## WHAT THE TASK ASKS
Each line that includes the word "info" should be copied from the records.

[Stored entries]
★ ★ ★

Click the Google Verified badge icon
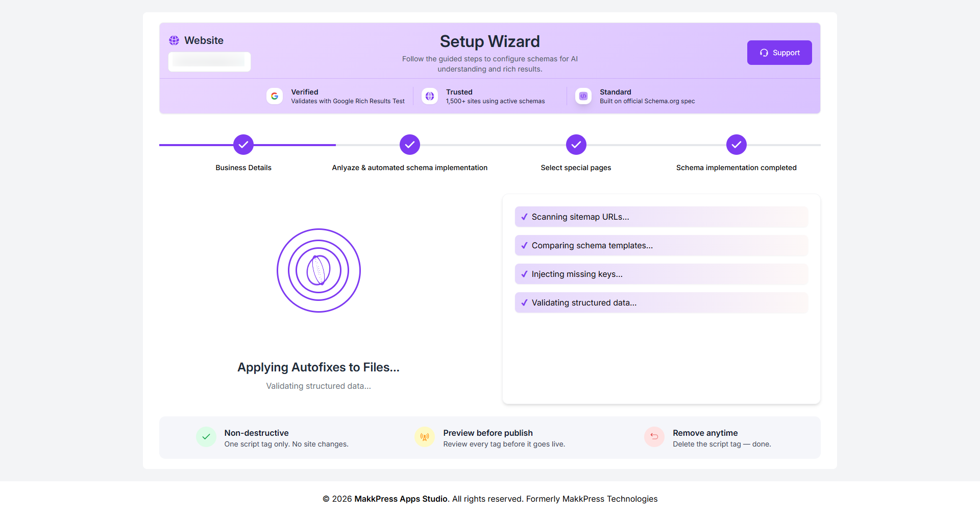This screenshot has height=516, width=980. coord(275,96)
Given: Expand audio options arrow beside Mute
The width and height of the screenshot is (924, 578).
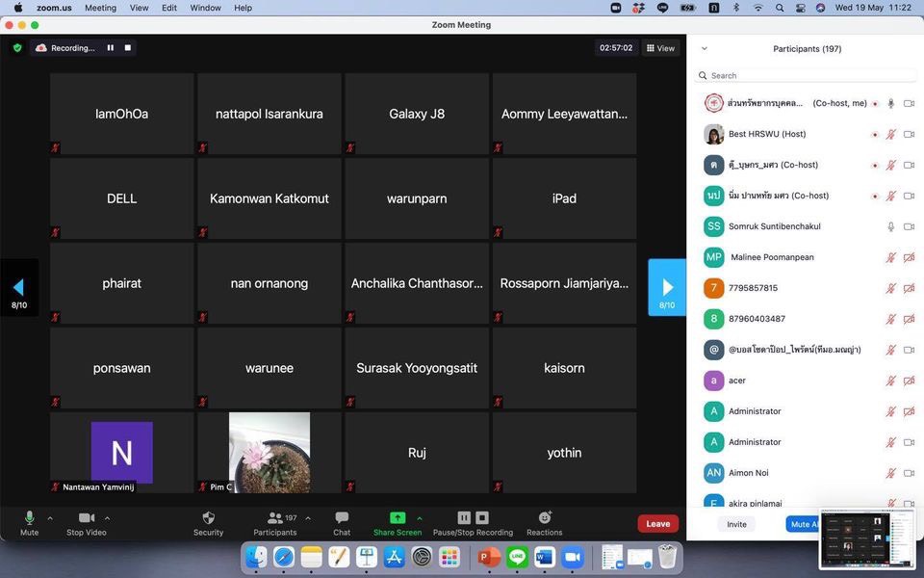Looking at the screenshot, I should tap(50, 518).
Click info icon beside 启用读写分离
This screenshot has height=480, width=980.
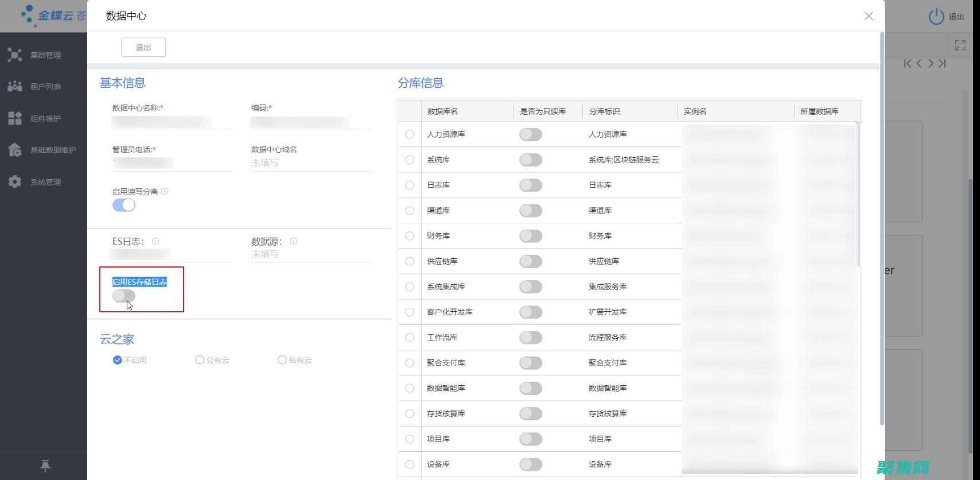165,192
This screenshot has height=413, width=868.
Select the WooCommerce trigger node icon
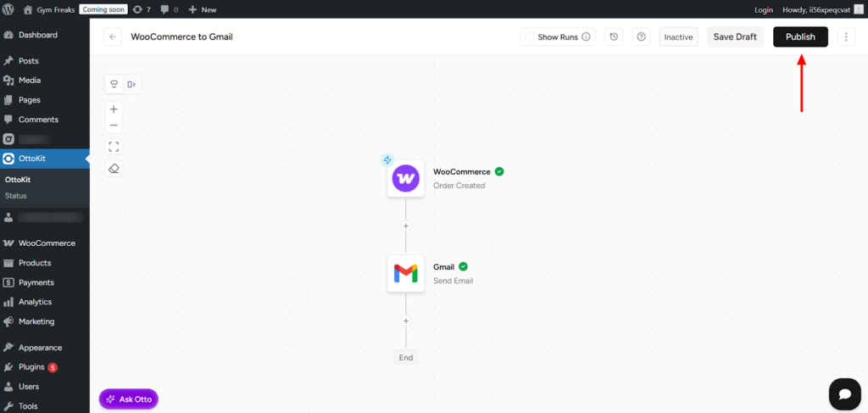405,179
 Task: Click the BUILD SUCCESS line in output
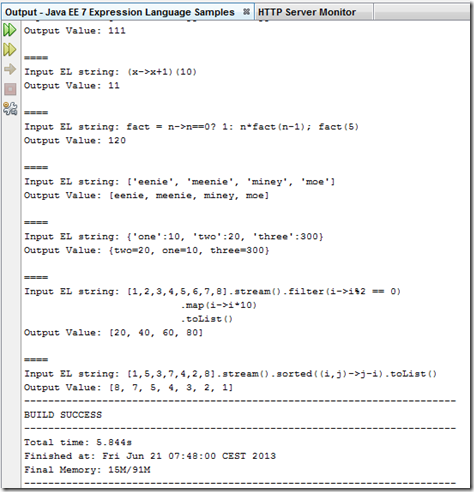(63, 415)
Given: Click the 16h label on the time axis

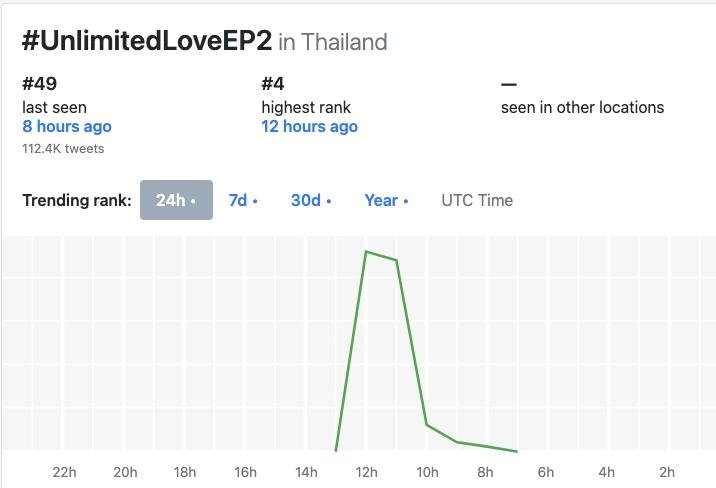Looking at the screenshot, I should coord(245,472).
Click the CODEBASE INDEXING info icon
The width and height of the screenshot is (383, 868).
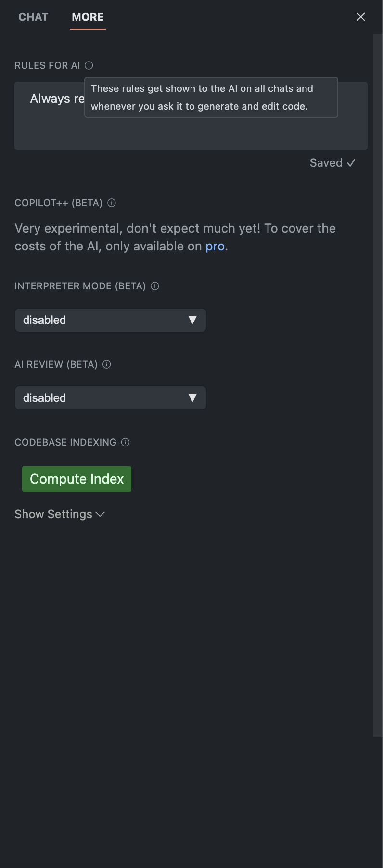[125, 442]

★ ★ ★

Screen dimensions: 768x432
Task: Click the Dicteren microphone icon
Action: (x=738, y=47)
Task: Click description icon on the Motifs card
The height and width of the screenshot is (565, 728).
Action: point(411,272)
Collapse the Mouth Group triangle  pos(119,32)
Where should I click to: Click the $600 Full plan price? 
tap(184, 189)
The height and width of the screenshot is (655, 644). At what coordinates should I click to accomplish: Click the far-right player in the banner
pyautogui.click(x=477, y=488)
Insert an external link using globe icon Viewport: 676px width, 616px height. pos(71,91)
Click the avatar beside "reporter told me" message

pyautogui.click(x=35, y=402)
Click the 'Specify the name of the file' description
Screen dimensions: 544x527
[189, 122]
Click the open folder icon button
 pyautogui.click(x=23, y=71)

★ ★ ★

## TASK RESPONSE
Click info icon beside 启用读写分离
Click the CODEBASE INDEXING info icon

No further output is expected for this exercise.